Performing a `ceph orch restart mgr` results in endless restart loop
This document (000020530) is provided subject to the disclaimer at the end of this document.
Environment
Situation
# ceph orch restart mgrthe SES mgr daemons will continually restart, in what appears a forever loop.
When running commend,
# ceph config-key dumpthis will show the following output:
... "mgr/cephadm/host.node1": "{\"... \"scheduled_daemon_actions\": {\"mgr.node1.puuiwd\": \"restart\"}}" ...(and so on for other mgr instances on other nodes)
Resolution
This was reported on the ceph-users ML a few weeks ago, with subject '"ceph orch restart mgr" creates manager daemon restart loop'.

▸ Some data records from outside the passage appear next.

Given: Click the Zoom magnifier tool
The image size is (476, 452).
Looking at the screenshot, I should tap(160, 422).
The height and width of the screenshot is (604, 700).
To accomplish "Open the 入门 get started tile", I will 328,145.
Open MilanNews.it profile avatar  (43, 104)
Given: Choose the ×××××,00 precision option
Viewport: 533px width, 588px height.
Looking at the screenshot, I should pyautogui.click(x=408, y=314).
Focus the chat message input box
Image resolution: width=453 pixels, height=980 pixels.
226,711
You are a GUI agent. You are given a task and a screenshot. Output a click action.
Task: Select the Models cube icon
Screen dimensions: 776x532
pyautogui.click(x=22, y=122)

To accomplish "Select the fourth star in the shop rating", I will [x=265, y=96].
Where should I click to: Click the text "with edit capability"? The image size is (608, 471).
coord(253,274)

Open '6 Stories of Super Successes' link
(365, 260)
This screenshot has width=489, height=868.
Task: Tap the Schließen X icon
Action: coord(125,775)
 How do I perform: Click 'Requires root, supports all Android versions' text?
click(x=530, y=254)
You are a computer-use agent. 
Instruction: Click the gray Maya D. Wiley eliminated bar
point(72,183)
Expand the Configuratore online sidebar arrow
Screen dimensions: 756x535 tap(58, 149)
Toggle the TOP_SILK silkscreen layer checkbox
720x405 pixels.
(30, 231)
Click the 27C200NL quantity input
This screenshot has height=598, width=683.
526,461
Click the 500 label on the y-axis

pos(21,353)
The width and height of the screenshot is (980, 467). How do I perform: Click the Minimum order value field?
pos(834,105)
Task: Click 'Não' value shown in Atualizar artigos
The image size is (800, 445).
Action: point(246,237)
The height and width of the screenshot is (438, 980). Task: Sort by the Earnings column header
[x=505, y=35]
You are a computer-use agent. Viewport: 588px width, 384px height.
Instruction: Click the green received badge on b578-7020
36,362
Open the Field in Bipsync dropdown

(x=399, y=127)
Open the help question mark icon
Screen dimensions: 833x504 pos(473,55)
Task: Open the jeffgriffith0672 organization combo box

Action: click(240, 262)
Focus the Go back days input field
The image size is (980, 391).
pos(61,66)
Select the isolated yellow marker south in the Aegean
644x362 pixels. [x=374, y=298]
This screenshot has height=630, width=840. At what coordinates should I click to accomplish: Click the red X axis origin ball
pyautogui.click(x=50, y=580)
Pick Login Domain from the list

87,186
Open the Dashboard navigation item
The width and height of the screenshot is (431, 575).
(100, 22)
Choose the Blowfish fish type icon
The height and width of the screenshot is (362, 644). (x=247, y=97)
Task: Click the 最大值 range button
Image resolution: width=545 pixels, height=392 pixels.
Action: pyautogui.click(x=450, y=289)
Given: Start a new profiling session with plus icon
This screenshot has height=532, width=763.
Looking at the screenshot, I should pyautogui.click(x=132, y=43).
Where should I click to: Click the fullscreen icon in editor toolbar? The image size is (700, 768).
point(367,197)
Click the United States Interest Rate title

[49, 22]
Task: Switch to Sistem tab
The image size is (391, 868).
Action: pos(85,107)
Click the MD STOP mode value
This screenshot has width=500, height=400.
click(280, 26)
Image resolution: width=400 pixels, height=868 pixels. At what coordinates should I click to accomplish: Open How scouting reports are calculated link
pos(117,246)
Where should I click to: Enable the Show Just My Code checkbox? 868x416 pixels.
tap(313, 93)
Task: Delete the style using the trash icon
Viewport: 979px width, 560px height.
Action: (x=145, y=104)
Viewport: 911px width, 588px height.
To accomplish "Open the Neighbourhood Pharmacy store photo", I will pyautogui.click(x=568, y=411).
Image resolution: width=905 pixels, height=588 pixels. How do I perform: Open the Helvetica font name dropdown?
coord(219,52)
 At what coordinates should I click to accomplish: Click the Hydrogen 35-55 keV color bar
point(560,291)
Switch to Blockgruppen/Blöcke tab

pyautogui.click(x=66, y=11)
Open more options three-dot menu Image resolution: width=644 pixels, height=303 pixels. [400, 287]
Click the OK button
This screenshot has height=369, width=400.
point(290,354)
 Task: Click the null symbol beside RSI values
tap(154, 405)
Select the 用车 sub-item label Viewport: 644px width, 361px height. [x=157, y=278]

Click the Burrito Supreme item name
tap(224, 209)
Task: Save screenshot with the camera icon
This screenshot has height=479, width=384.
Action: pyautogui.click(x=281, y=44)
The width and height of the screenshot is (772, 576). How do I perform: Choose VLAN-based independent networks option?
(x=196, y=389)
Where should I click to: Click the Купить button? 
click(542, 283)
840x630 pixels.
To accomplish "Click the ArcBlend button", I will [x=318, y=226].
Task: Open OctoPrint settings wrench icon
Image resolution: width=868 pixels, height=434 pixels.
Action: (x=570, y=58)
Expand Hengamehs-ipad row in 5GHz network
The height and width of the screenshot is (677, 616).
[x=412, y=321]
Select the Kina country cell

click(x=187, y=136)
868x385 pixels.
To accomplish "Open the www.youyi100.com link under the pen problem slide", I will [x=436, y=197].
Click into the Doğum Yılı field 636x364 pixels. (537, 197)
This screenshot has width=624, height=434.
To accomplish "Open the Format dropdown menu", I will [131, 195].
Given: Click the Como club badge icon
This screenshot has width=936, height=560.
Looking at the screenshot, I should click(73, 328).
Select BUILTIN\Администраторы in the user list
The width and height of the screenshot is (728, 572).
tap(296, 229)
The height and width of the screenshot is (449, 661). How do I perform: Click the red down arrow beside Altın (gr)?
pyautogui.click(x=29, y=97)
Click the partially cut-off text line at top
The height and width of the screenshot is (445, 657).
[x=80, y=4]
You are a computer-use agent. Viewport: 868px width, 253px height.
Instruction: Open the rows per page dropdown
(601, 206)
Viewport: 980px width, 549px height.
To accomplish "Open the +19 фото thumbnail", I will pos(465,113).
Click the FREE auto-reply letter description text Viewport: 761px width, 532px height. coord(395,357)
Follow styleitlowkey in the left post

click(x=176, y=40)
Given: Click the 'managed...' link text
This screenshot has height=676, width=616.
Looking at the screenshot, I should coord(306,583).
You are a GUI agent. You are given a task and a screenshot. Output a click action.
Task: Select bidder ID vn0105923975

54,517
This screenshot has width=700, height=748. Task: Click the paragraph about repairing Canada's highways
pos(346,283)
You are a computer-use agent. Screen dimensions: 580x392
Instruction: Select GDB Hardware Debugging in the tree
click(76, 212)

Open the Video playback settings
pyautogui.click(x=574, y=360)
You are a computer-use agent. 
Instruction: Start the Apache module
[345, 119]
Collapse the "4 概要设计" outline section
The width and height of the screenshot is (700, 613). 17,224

Adam King's suggestion was to move the mgr instance to another host, then re-apply the config to the original hosts to get it redeployed.
In my testing, I found another workaround is to run `ceph orch daemon rm` each mgr instance one after another, and they'll automatically be redeployed but with different random IDs. The scheduled restart action never goes away, but it doesn't matter anymore, because the daemon ID changed.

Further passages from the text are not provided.